Wow! A new term and a new year, 2011, bring it on!
For those of you who have not read my blog, my name is Mike Tidd. I am the Head of Geography at Gillingham School in Dorset. I have been a teacher for most of my working life and I immensely enjoy my role as a teacher. I have a deep interest in education developments and I am motivated to help my fellow practitioners and students to achieve their potential.
Over the past two weeks I have had a chance to reflect back on a very eventful year. As I get older I seem to find the years do get faster and I sometimes find it hard to pack everything in I would like to. 2010 was my first year as a blogger on the blogosphere. I started one year ago as a new writer in a cyber world I was not always sure about. Creating my own web site has given me the chance to improve my IT skills and look at the wealth of knowledge out there. This has helped improve my knowledge, understanding and my teaching.
I started my second year at Gillingham School in Dorset in September as Head of Geography. I have been lucky enough to work with a very dedicated department whose enthusiasm remains high.
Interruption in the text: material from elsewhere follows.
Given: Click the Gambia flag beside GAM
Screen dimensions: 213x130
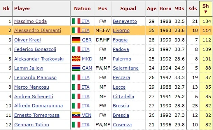Looking at the screenshot, I should pyautogui.click(x=76, y=68).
They have been a great bunch of geographers to work with (yes, all seven of you!). Our results last summer were exceptional and is a reflection of the hard work of the geography teachers and the students efforts – well done to everyone!
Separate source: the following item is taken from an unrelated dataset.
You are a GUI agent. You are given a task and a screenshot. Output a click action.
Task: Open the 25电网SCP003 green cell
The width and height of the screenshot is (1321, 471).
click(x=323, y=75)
2010 was also a year of field trips. Fieldtrips, in my opinion, are an integral part of geography. We are very lucky at Gillingham School that we have a Senior Management Team that also see the benefits of field trips. The year 7’s went to Stourhead as part of the Lavlantic Cup Challenge developing their map skills through orienteering. The Year 8’s had the opportunity to go the Brecon Beacons for some glacial geography and GIS fieldwork techniques. The year 9’s went to Marwell Zoo for sustainable and ecological learning. The year 11’s went to Lyme Regis for coastal erosion, deposition and management as part of their controlled assessment. And finally, year 12 went to Barcelona looking at urban and rural rebranding and extreme weather. Lots of planning but it’s what makes geography so special!
Now that 2010 is gone, what will 2011 bring Mike Tidd?
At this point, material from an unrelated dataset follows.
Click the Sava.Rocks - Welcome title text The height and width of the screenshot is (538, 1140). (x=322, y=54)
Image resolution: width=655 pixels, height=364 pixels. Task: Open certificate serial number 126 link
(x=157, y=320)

With a new curriculum and syllabus I will be taking much interest in the results of our controlled assessments. I have written previously about my thoughts and feelings towards this type of assessment. From doing our first controlled assessment last term we have learnt many things we would better next time to improve the student’s experience. With other subject areas doing controlled assessments there has been a huge pressure on the students. They do seem to be on an endless cycle of exams over four years if they continue into A’Level. The jury, in my opinion, is still out on the changes that have been made with the syllabus changes.
This year my Department will be creating and developing a trial controlled assessment for Year 9. We feel the students need to develop the skills we require at KS4 and beyond. A GCSE style field trip would offer the students the skills needed and the experience of completing a GCSE piece of work. As a geography teacher I am very much in favor of field trips. Firstly, they enhance the student’s experience fo the subject by reinforcing their learning and understanding within the classroom. Secondly, it further develops the students as young adults. Fieldtrips do offer students an experience where they can develop their individual and team work skills.
Key Stage 4 Changes
Now that we are going into the second year of the new GCSE, we shall continue to tweak and make changes to our curriculum. Now that we are completing our second year of the GCSE curriculum we have a much better understanding the requirements of the exam and what our students need to achieve to gain their grades.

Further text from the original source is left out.